Один уголок его рта приподымается в насмешливой улыбке.

– Черт возьми, Грейс, твоя вера в меня, как всегда, беспредельна. – Но в его глазах нет ни капли веселья, и сейчас они кажутся не ярко-голубыми, а серыми из-за отражающейся в них бури чувств.

– Дело не в том, что я не верю в тебя, а в том, что яд твоего отца завладевает моим телом. Ты не можешь этого исправить.

Он сжимает зубы.

– Ты даже не представляешь себе, что я могу сделать. – Теперь я уже знаю, зачем он это говорит. Он пытается убедить самого себя.

– Может, и так. Зато я знаю… – На меня накатывает новая волна боли, и я судорожно втягиваю в себя воздух. Должно быть, до этого я находилась в «глазу урагана», где царит спокойствие, а теперь боль возобновилась. Мое время уже на исходе.

– Ты ничего не понимаешь, – резко бросает он, и в глазах его стоят слезы. – Но скоро поймешь.

Глава 124. Какой болезнью никто не болеет на суше?

– Отдай ее мне, – повторяет Джексон во второй или третий раз после того, как Хадсон взял меня на руки, но очевидно, что Хадсону плевать на то, чего хочет его брат.

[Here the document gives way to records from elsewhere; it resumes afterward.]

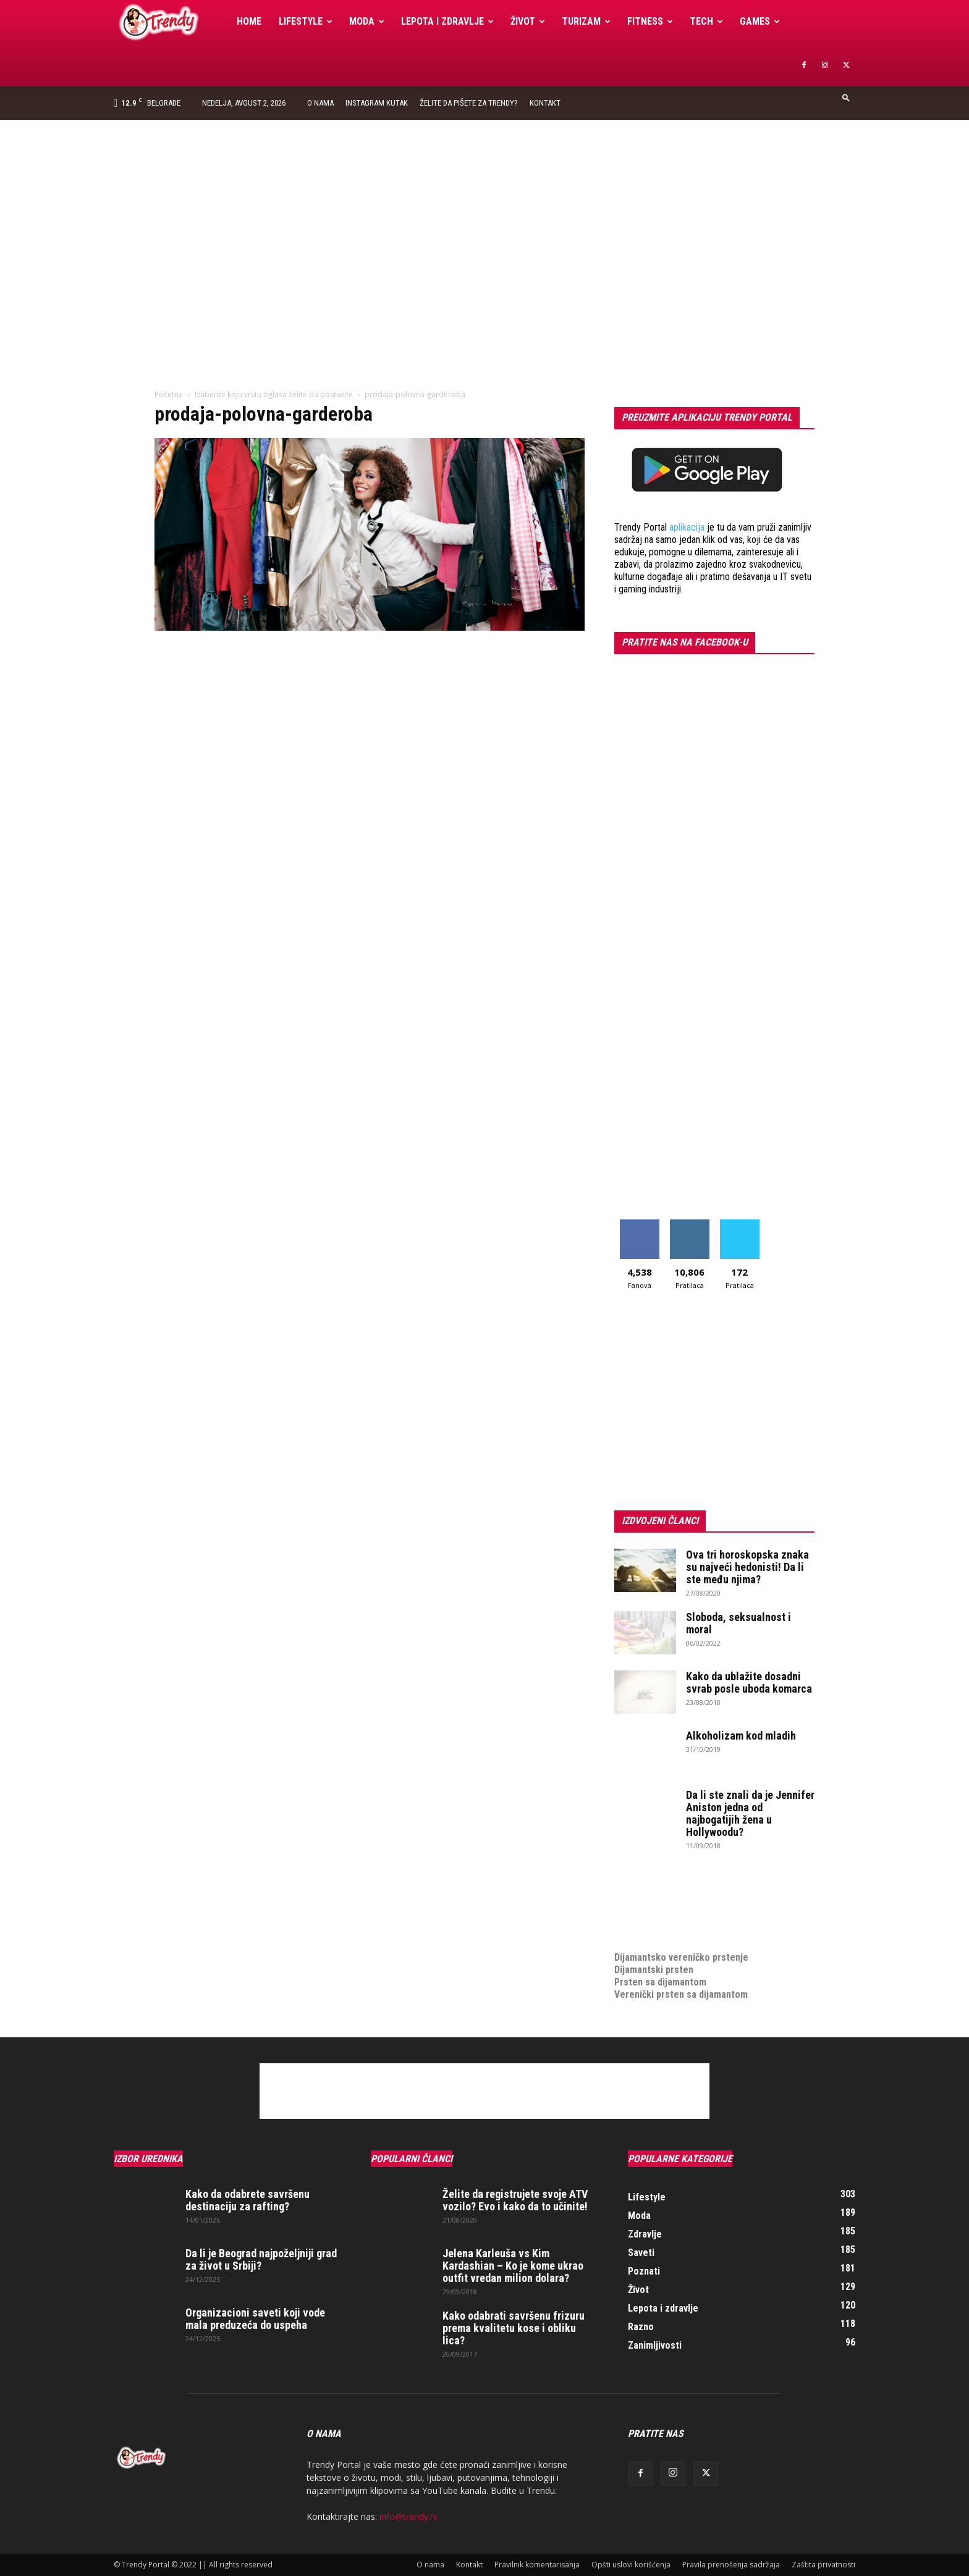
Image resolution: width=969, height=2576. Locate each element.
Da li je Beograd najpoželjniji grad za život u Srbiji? (261, 2259)
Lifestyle (305, 21)
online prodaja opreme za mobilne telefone (705, 1920)
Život (527, 21)
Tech (706, 21)
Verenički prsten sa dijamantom (681, 1994)
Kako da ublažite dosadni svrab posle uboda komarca (749, 1682)
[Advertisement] (484, 212)
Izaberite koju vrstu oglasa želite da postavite (274, 394)
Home (249, 21)
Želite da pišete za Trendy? (469, 102)
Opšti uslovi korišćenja (631, 2564)
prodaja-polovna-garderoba (263, 414)
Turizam (586, 21)
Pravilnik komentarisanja (537, 2564)
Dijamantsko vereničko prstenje (681, 1945)
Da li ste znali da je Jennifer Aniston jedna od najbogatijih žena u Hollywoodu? (750, 1813)
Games (760, 21)
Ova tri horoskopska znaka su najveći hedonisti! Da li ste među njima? (747, 1567)
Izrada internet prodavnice (670, 1908)
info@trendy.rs (408, 2516)
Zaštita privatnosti (823, 2564)
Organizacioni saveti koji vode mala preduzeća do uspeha (255, 2318)
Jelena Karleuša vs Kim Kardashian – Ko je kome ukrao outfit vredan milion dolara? (512, 2265)
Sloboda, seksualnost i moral (738, 1623)
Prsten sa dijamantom (660, 1982)
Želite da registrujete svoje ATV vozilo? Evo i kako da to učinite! (515, 2200)
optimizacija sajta (651, 1883)
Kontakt (545, 102)
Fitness (650, 21)
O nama (320, 102)
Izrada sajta (639, 1895)
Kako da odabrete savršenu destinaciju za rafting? (247, 2200)
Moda (366, 21)
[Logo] (171, 22)
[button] (846, 97)
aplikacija (687, 527)
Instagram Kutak (376, 102)
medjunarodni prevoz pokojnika (680, 1932)
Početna (168, 394)
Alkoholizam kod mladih (741, 1735)
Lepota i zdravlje (447, 21)
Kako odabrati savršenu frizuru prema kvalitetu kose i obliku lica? (513, 2328)
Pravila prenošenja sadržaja (731, 2564)
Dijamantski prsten (653, 1970)
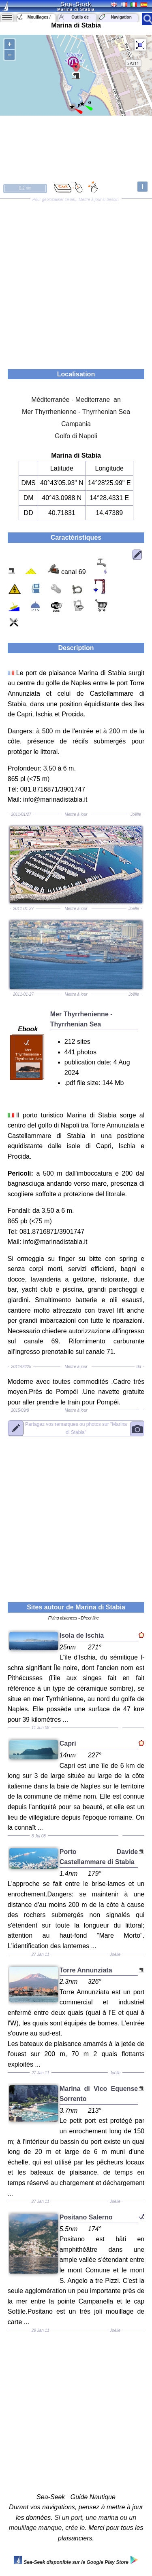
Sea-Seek (76, 4)
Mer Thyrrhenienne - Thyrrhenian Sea (76, 411)
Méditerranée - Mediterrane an (76, 399)
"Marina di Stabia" (76, 1428)
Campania (76, 423)
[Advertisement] (76, 281)
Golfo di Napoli (76, 436)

Несколько секунд он смотрит мне в глаза, всматривается в мое лицо, пока я борюсь с болью. Я вижу, он хочет спросить, хочу ли я этого. Хочу ли я, чтобы он отдал меня Джексону.

И видно, что он готов это сделать. Одно мое слово, и он отойдет в сторону. Но я не знаю, что тогда произойдет. Две недели мы с ним едва терпели друг друга. А еще два часа назад я была сопряжена с Джексоном. Так что очевидно, что я запуталась.

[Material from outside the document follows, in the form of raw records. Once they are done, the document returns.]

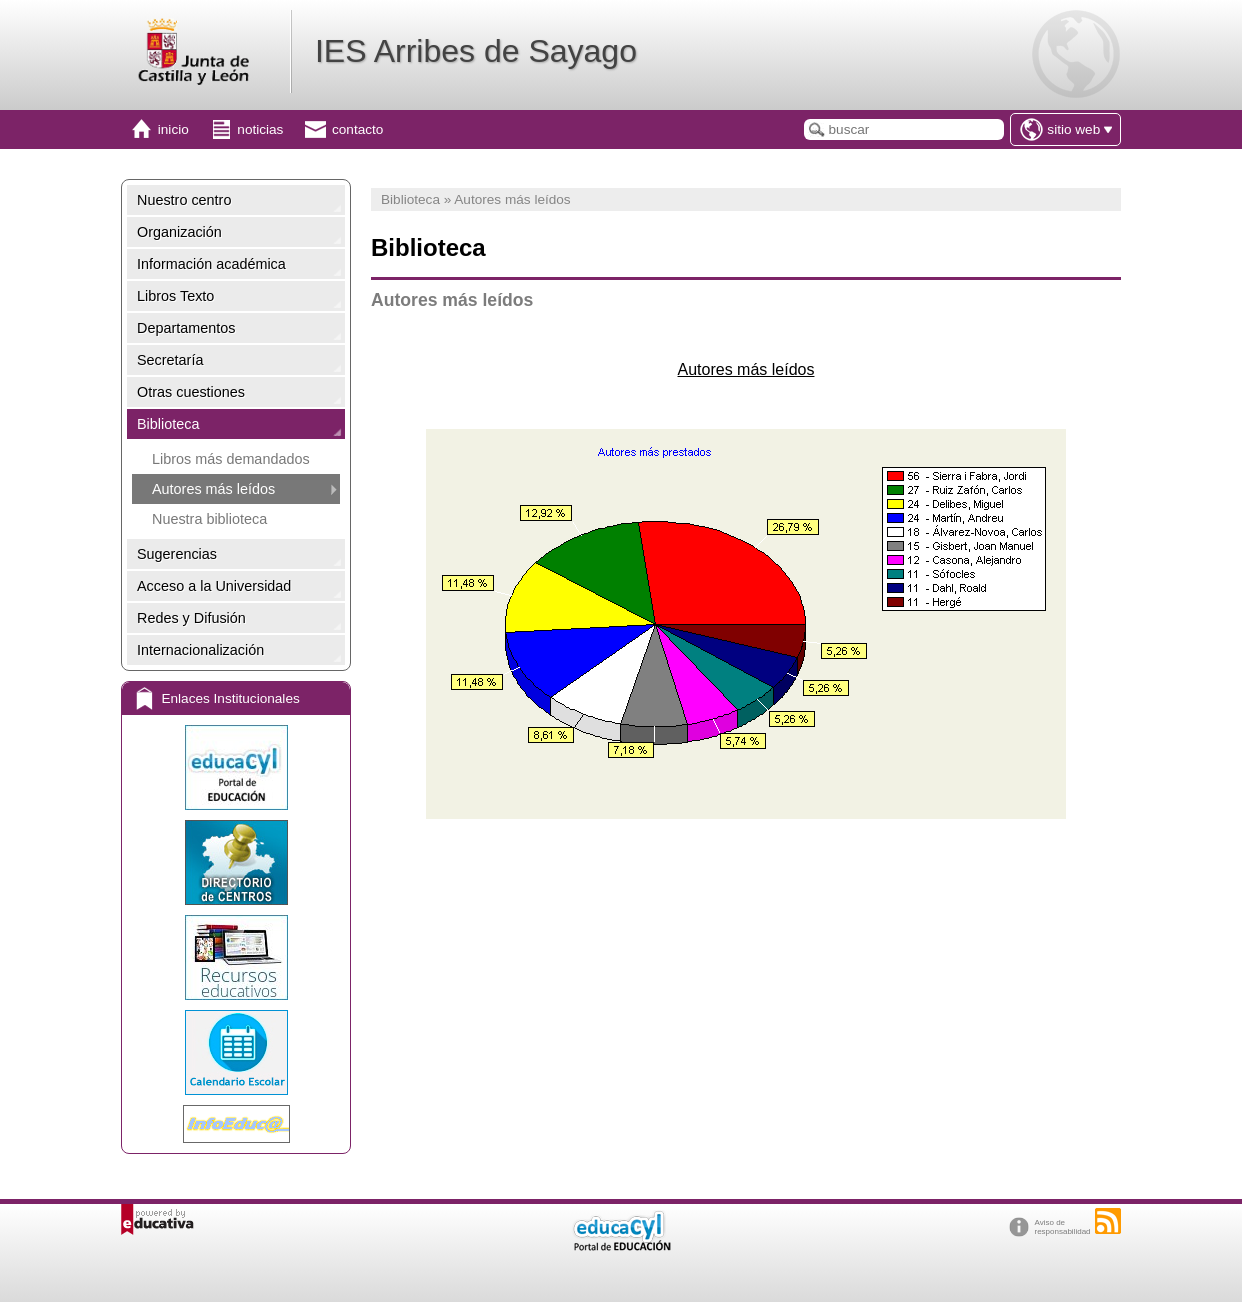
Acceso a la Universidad (214, 586)
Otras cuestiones (191, 392)
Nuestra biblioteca (209, 519)
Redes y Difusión (191, 618)
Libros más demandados (231, 459)
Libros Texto (175, 296)
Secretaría (170, 360)
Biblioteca (168, 424)
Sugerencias (177, 554)
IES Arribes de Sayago (476, 51)
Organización (179, 232)
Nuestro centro (184, 200)
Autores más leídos (213, 489)
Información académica (211, 264)
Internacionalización (200, 650)
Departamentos (186, 328)
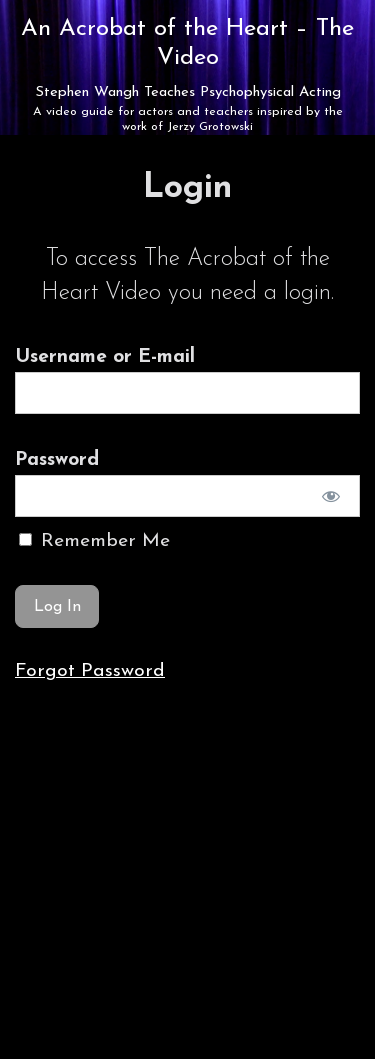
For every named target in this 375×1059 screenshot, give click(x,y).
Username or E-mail (105, 357)
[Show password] (331, 496)
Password (57, 460)
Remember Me (94, 541)
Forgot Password (90, 671)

Но я ничего не говорю. Не могу. Потому что сейчас я не знаю, чего хочу.

На меня накатывает еще одна волна боли, и на этот раз я не могу сдержать крик.

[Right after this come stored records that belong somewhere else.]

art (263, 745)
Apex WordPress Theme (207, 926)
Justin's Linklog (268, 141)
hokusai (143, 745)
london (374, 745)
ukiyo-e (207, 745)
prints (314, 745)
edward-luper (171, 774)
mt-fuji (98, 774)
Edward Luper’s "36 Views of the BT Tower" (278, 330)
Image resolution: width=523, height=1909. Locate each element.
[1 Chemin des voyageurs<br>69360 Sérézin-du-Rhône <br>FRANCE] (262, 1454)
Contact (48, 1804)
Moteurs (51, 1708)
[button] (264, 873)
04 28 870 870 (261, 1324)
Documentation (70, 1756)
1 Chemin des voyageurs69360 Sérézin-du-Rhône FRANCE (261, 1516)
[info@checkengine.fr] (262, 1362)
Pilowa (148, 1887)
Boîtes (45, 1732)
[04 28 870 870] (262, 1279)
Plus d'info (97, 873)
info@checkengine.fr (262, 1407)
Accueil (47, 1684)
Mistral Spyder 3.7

– Не борись с ней, – шепчет он. – Дай боли перекатиться через тебя. Прими ее в себя вместо того, чтобы бороться с ней. Это сделает следующие несколько минут легче.

Я не спорю – боль слишком велика, – но мне хочется спросить его, как я могу отдаться ей, когда мне кажется, что каждое мое нервное окончание погружено в поток лавы.

Прежде чем я успеваю ему это объяснить, он осторожно передает меня Джексону. Это похоже на возвращение домой.

Несмотря на усталость, Джексон держит меня на руках без труда, прижимает меня к своей груди на несколько секунд, и, немного отойдя от Хадсона и Мэйси, опускается на снег и кладет меня к себе на колени.

– Все хорошо, – шепчет он, гладя мои непокорные кудри. – С тобой все будет хорошо. – Но по его глазам я вижу, что он знает правду. В отличие от Хадсона Джексон понимает, что меня уже не спасти.

Ему это не нравится, но он это понимает.

Земля рядом с Хадсоном издает какой-то звук, мы все поворачиваемся и видим, как снег испаряется, и под ним образуется яма.

– Что ты делаешь? – спрашивает Мэйси. – Я думала, ты собирался помочь Грейс. Я думала…

Хадсон вскидывает ладонь, и моя кузина замирает, что одновременно нелепо, поскольку она знает, что он не причинит ей вреда, но и вполне понятно, если учесть, что она только что наблюдала, как он за десять минут обратил в пыль целый стадион и кучу деревьев.

Мерзлая земля взорвалась, но Хадсон продолжает копать все глубже, силой мысли сокрушая гранит.

– Что он делает? – шепчет Мэйси.

– Понятия не имею, – отвечает Джексон, продолжая недоуменно наблюдать за своим братом.